** Requirement **
In the listing below, locate the lines that hold "will" and copy them.

** Task data **

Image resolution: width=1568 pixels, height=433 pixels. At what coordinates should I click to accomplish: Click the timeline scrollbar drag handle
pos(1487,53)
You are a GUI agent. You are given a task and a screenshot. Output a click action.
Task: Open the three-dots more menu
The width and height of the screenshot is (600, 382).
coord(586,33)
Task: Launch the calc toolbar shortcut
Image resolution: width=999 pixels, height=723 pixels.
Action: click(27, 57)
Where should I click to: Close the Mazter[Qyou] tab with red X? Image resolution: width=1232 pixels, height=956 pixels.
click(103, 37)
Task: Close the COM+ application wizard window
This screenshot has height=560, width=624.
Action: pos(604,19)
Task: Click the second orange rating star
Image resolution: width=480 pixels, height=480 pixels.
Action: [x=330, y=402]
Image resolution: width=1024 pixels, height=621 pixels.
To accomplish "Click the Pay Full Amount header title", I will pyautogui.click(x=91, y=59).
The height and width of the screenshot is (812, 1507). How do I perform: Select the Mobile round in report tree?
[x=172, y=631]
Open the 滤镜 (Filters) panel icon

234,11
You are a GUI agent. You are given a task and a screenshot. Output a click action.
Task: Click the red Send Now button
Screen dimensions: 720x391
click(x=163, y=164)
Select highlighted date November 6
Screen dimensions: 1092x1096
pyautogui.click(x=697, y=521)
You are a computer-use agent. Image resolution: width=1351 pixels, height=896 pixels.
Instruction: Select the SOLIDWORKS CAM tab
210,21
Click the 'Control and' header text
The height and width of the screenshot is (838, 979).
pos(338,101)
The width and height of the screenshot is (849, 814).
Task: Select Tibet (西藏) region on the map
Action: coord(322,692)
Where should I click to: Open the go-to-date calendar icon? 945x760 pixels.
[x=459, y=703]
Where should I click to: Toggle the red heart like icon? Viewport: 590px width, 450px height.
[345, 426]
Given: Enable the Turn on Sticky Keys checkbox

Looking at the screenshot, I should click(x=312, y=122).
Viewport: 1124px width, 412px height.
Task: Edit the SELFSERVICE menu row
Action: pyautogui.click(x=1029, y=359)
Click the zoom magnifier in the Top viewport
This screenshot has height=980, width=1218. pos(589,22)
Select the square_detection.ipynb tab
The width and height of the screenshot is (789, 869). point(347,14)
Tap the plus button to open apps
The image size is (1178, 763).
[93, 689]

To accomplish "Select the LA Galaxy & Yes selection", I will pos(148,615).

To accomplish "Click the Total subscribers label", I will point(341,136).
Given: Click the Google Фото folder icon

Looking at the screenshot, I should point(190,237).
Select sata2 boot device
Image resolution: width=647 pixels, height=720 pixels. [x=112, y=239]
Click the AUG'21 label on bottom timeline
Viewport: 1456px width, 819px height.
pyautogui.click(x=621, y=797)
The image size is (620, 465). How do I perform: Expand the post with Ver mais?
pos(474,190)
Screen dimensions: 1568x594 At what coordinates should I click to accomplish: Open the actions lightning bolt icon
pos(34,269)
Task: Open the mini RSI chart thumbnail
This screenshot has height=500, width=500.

** Output for this task **
To accomplish "Click the Pay Full Amount header title", I will pyautogui.click(x=91, y=59).
To accomplish "Select the LA Galaxy & Yes selection", I will pos(148,615).
To accomplish "Click the Total subscribers label", I will point(341,136).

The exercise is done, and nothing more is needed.